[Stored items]
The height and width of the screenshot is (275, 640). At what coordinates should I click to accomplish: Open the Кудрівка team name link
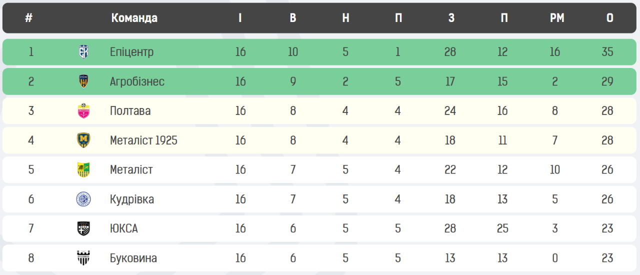pyautogui.click(x=132, y=200)
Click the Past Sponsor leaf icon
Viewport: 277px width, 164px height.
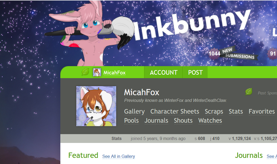[249, 92]
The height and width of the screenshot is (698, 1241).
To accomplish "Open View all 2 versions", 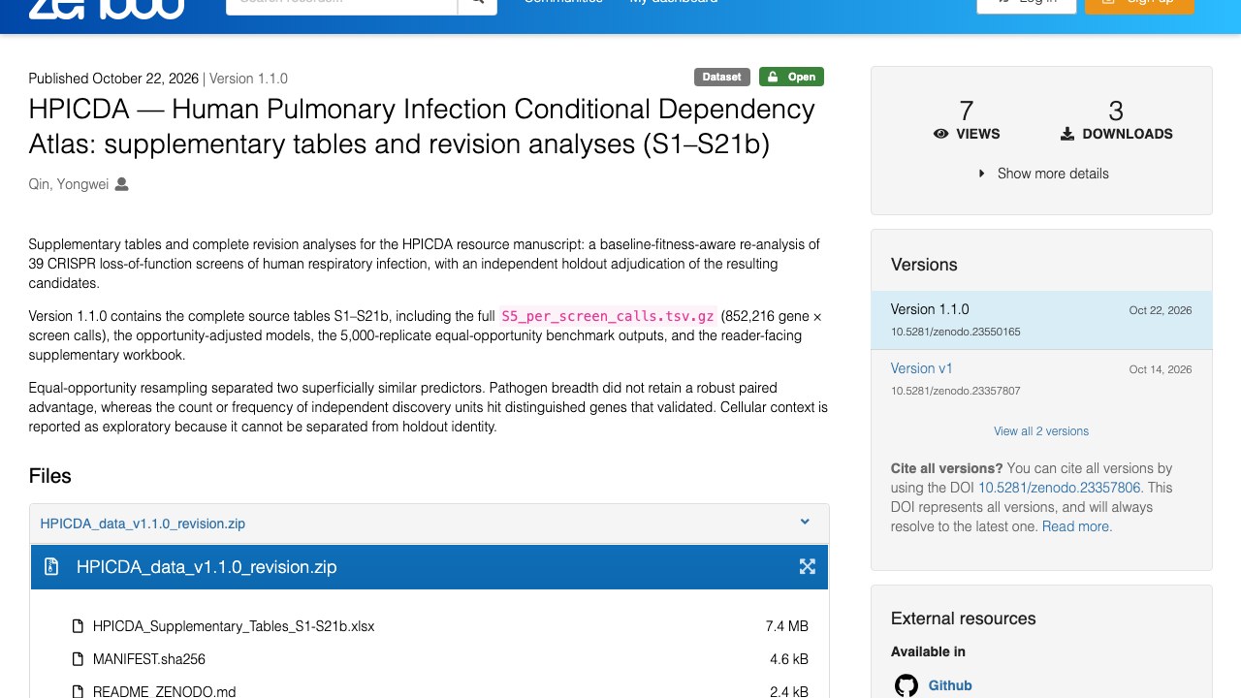I will point(1041,431).
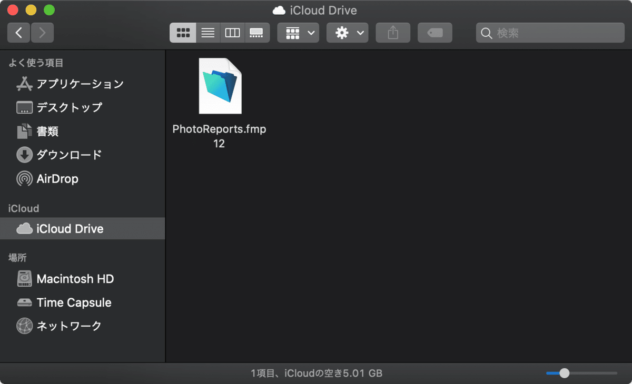Open the Share button in the toolbar
This screenshot has height=384, width=632.
pos(392,33)
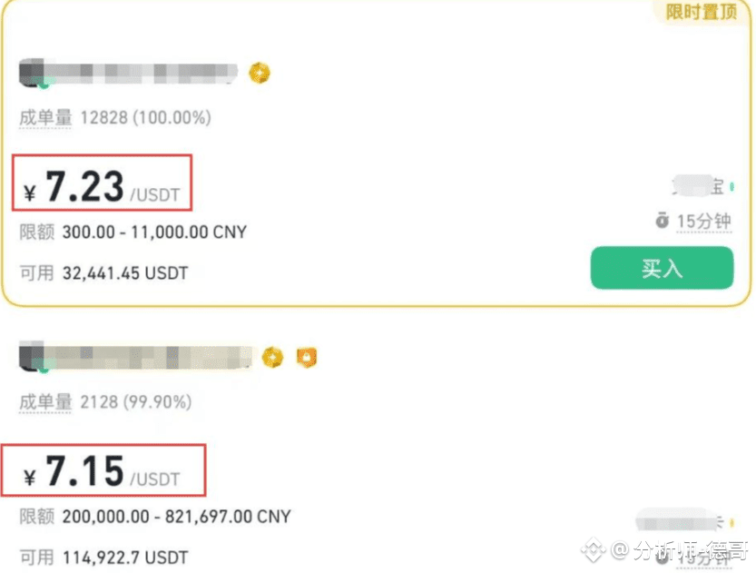Tap the first merchant's 成单量 label

(x=45, y=117)
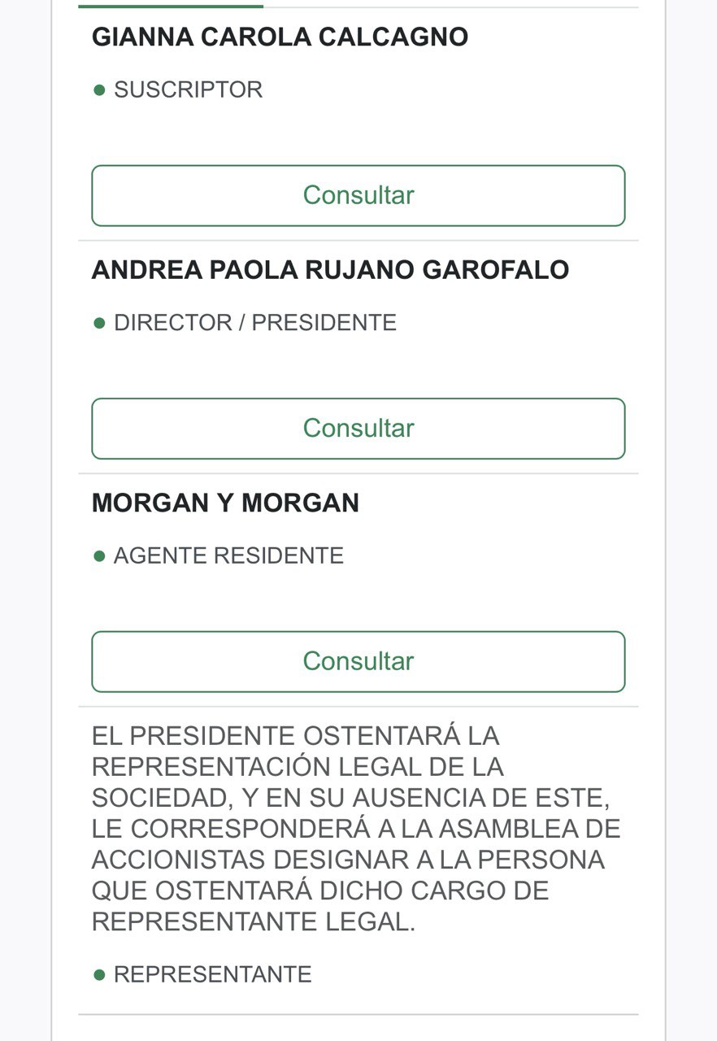Select the MORGAN Y MORGAN heading

225,503
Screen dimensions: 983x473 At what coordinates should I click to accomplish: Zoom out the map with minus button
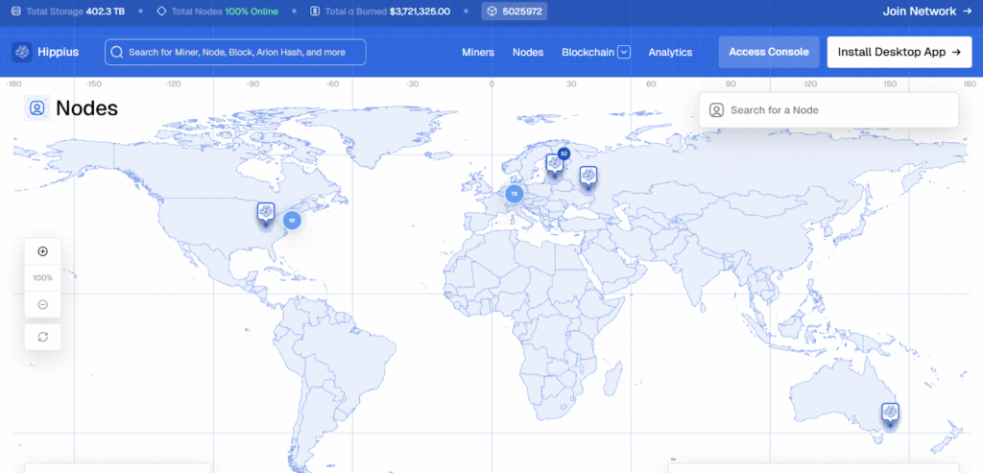point(43,304)
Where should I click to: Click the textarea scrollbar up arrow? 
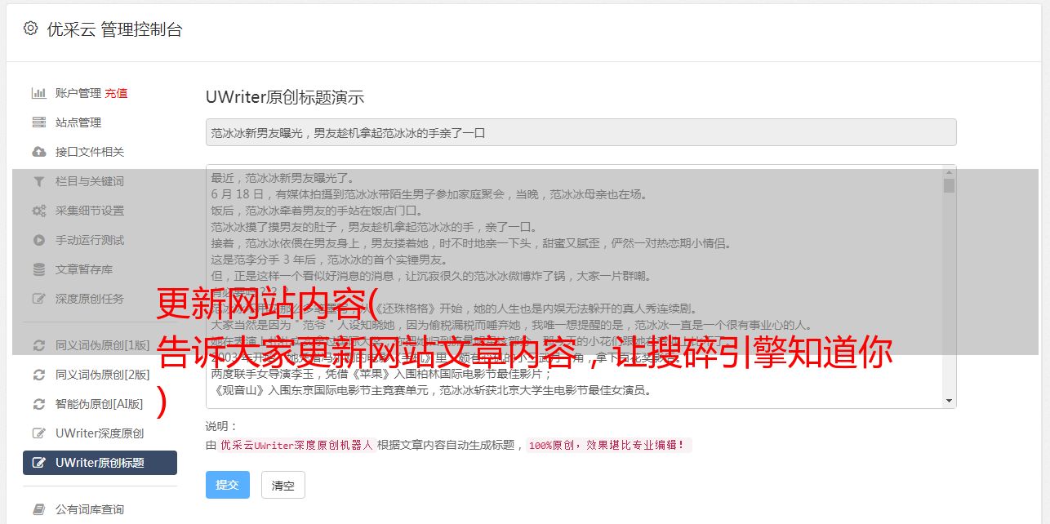pos(949,172)
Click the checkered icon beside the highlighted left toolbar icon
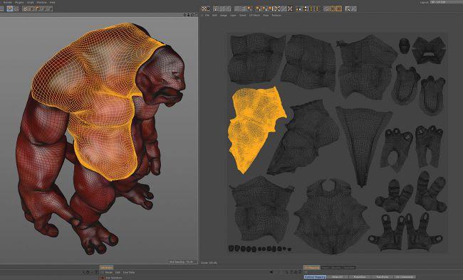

# Exercise objective:
Pictures must be left out. Repeat exactly the lines from the one containing "Where should I" through the final line of the data.

# Exercise answer:
Where should I click to: Click the textarea scrollbar up arrow? 
pos(949,172)
Click the checkered icon beside the highlighted left toolbar icon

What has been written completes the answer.